>>>>

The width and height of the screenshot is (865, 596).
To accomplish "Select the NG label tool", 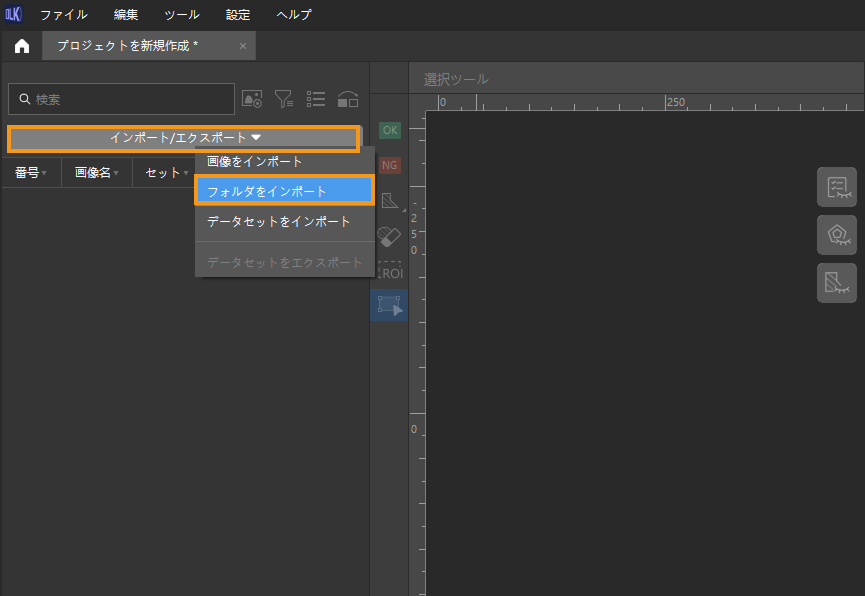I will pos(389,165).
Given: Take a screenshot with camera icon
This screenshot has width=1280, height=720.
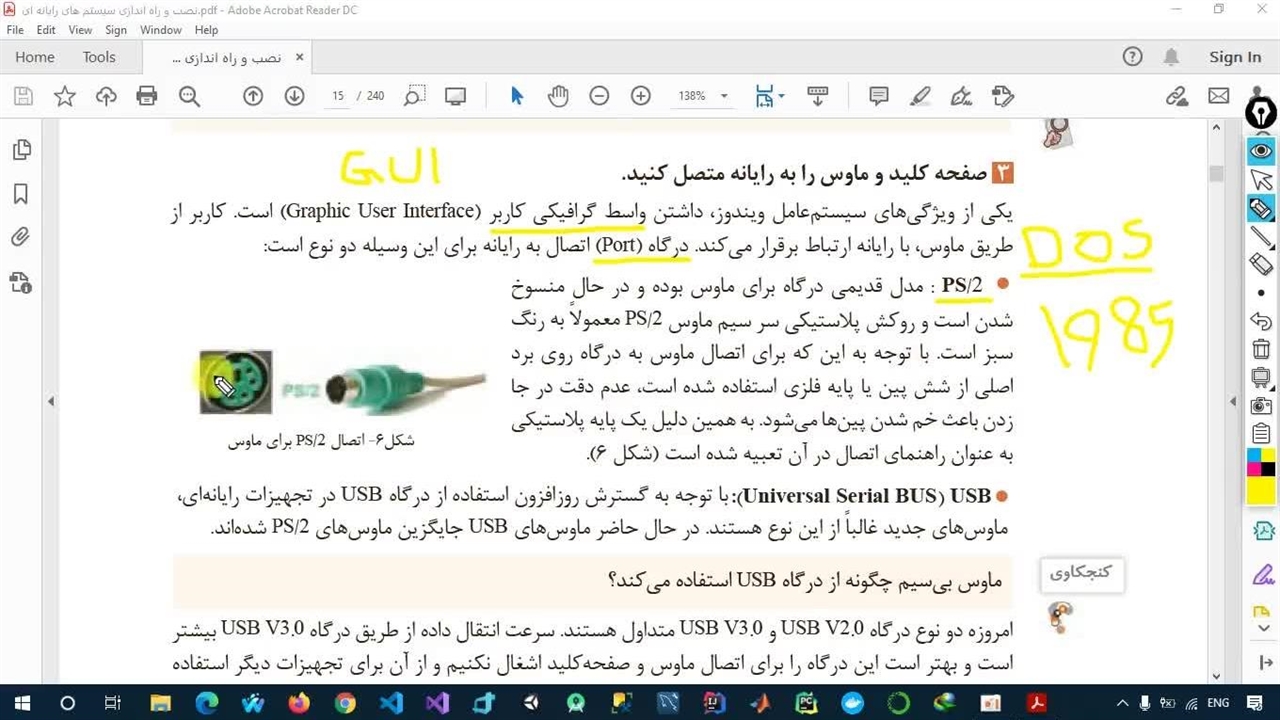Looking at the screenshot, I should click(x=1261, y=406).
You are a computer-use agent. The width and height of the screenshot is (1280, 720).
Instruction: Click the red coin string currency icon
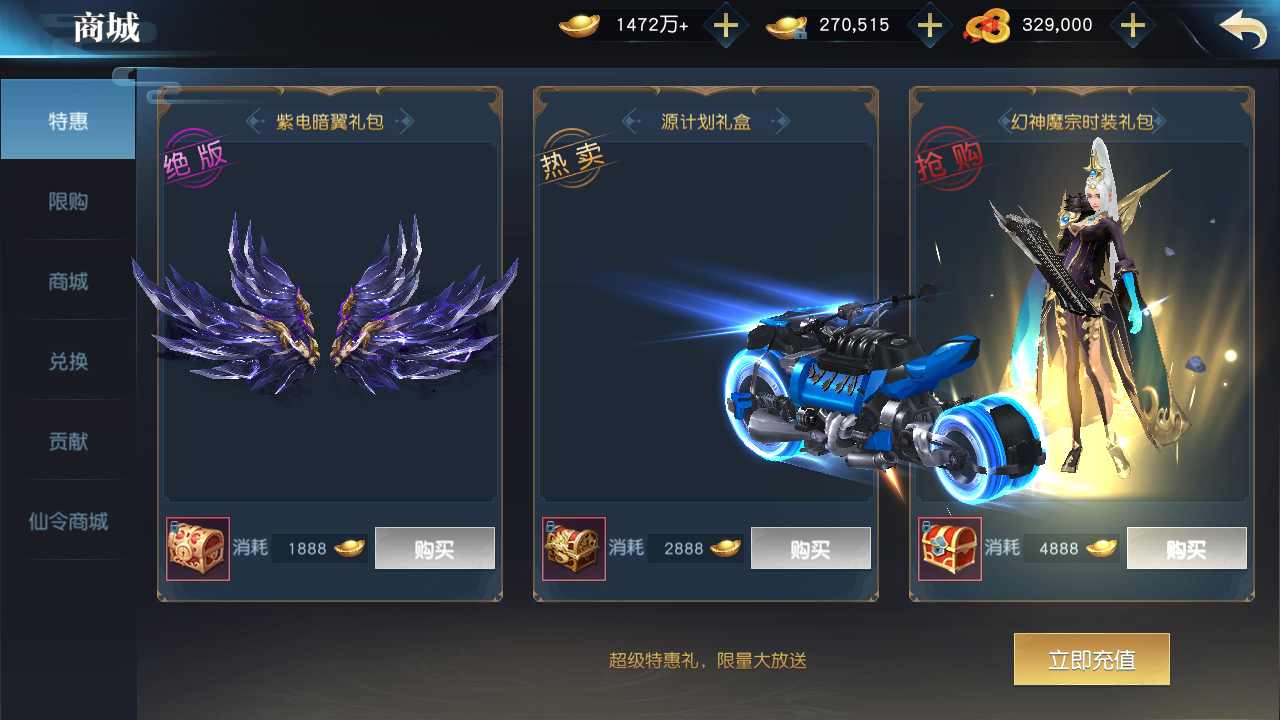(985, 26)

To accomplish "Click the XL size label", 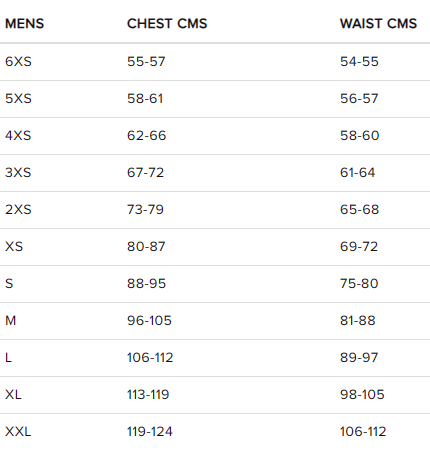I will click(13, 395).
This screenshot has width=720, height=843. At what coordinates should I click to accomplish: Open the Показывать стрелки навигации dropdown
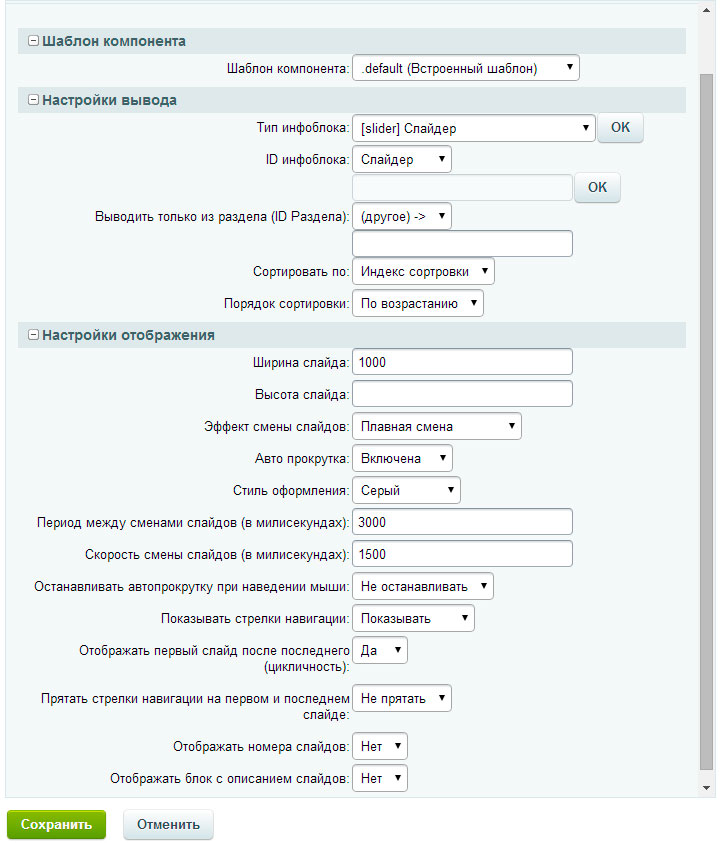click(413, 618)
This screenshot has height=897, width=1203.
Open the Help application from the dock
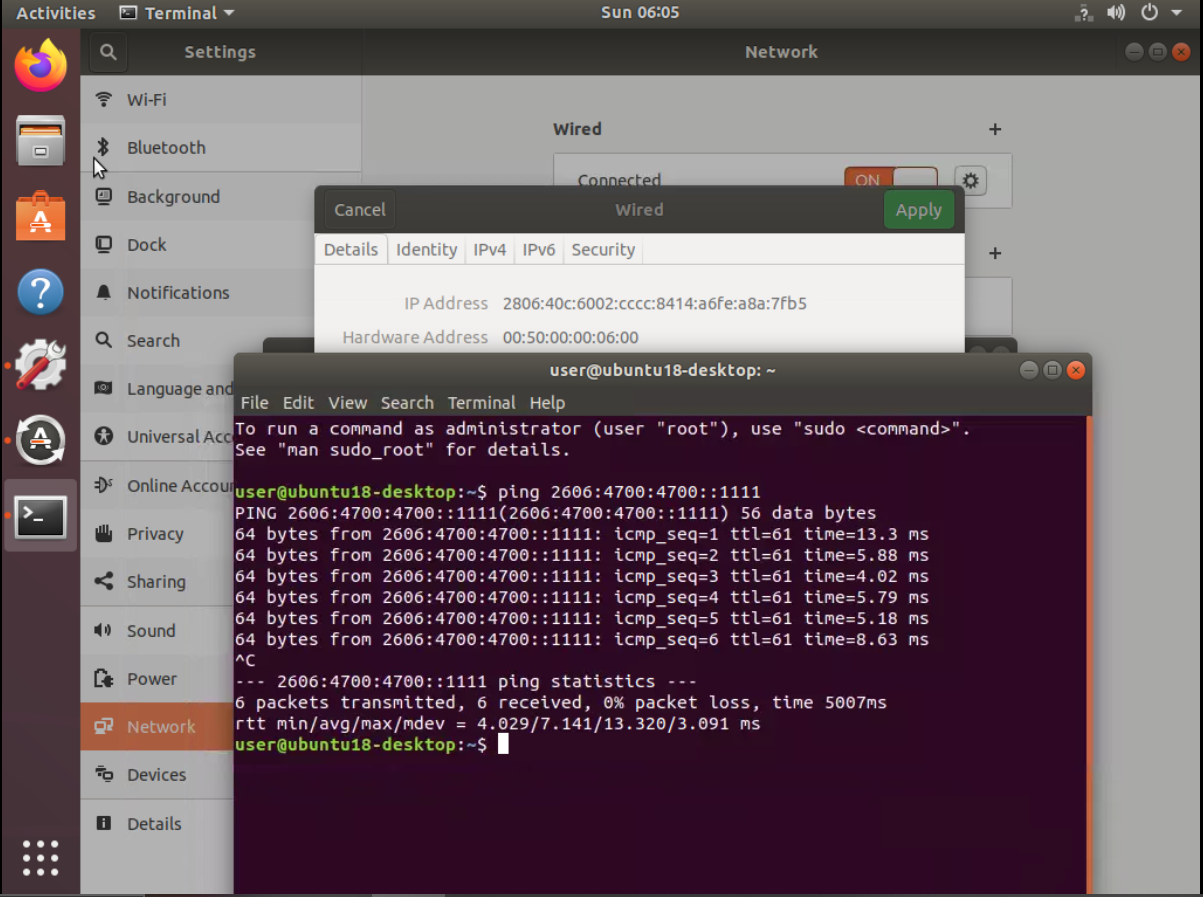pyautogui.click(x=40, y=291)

<<<<

Update the lines from the one containing "This screenshot has width=720, height=843." through the end of the items by replacing "dock" with "taskbar", and keep everything else unchanged. Leave the pictures out of your answer.

* **TASK SOLUTION**:
This screenshot has width=720, height=843. At what coordinates should I click to accomplish: Open the Показывать стрелки навигации dropdown
click(413, 618)
This screenshot has height=897, width=1203.
Open the Help application from the taskbar
pyautogui.click(x=40, y=291)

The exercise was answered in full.